Le Riche Cabernet Sauvignon Reserve 2013 is youthfully fine. One can but hope that this and other vintages will mature as well as Etienne’s Le Riche CWG Auction Reserve 2005, as fine an older South African Cabernet as I’ve tasted. The younger Le Riche, with his sister, Yvonne, is also exploring the Cabernet Sauvignon and Cinsaut blend that his father made famous at Rustenberg in the 1970s and 80s. As at Kaapzicht, the wheel is turning full circle.
Quiet streams run deep – well the saying goes something like that and it well applies to the Van Velden family, with seven generations on the Stellenboschkloof farm, Overgaauw. They have notched up several firsts: the first Sylvaner, the only one in the Cape, and the first Merlot on the market. Leaders too in other ways: among the earliest to use small French oak barrels and to release a blend of Bordeaux varieties called Tria Corda, they were also pioneers of many Portuguese varieties and usually have the oldest Cape Vintage available on the market. There was never a question that young David would follow his father, Braam, in the cellar: as a very young fellow he could be found in the cellar asking to taste with his father. Refinement rather than reinvention sums up what’s going on at Overgaauw, as David’s Tria Corda 2013 and Braam’s still very much alive Tria Corda 1998 proved. Alive also describes the Old Bullets generally or, as Van Velden senior puts it, SOSs – slower, older but so much smarter!

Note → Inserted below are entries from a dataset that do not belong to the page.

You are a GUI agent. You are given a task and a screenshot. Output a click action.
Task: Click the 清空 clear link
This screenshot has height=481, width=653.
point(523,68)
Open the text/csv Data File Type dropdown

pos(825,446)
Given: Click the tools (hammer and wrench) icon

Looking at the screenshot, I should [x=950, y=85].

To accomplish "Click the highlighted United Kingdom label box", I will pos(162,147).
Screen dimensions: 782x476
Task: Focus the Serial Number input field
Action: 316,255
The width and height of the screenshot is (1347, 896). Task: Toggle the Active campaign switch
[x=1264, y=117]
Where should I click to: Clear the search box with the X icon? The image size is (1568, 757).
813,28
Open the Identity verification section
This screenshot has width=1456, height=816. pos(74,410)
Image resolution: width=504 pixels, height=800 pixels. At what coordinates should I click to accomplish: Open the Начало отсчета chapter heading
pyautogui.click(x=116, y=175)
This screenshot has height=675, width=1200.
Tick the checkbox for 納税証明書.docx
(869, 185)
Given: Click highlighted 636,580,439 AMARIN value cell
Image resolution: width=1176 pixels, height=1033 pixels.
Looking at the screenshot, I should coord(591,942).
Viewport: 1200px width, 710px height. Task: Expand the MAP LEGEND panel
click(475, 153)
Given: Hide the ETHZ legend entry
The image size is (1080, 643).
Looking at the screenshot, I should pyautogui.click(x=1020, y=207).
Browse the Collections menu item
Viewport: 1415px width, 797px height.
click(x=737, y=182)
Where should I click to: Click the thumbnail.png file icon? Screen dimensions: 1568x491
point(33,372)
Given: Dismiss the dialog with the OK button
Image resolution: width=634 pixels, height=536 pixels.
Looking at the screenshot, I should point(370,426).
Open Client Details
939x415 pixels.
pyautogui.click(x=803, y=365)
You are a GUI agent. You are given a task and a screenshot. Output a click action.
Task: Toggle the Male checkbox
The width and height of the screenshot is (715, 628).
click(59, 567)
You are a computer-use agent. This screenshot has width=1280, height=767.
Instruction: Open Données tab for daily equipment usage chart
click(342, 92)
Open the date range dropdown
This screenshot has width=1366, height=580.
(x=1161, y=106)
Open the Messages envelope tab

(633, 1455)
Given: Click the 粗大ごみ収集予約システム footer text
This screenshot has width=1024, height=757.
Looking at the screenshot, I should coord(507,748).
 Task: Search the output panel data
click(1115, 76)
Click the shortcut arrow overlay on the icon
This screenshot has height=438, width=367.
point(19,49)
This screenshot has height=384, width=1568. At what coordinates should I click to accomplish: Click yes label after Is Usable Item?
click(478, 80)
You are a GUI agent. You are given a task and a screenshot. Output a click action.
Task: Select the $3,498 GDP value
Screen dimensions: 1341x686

Neil and Warren Ellis were last on stage. As Groot Constantia’s winemaker in the 1970s, Ellis senior experienced the red wine boom, when wine lovers (myself included) queued to buy some of the Cabernet, Shiraz and Pinotage on sale one Wednesday a month. Realising no single piece of land can be good for all grape varieties, he also led the field in the 1980s as a negociant: “Where the winery is located is irrelevant, the fruit source is most important,” Ellis explained. A view also held by Ellis junior. Both agreed with the Le Riche view of a diverse Stellenbosch: “It can’t be blanketed.” They both chose to show the Jonkershoek-sourced Neil Ellis Vineyard Selection Cabernet Sauvignon from 2013 and 2000, similar in their classic Cab structure and ageability.
All these fathers and sons paid tribute to and acknowledged what each learns from the other. I’m sure Peens is already thinking of a theme for the 2017 edition of this perennial favourite event. In the not too distant future one hopes he could put on a Mothers and Daughters (or Sons) Young Guns.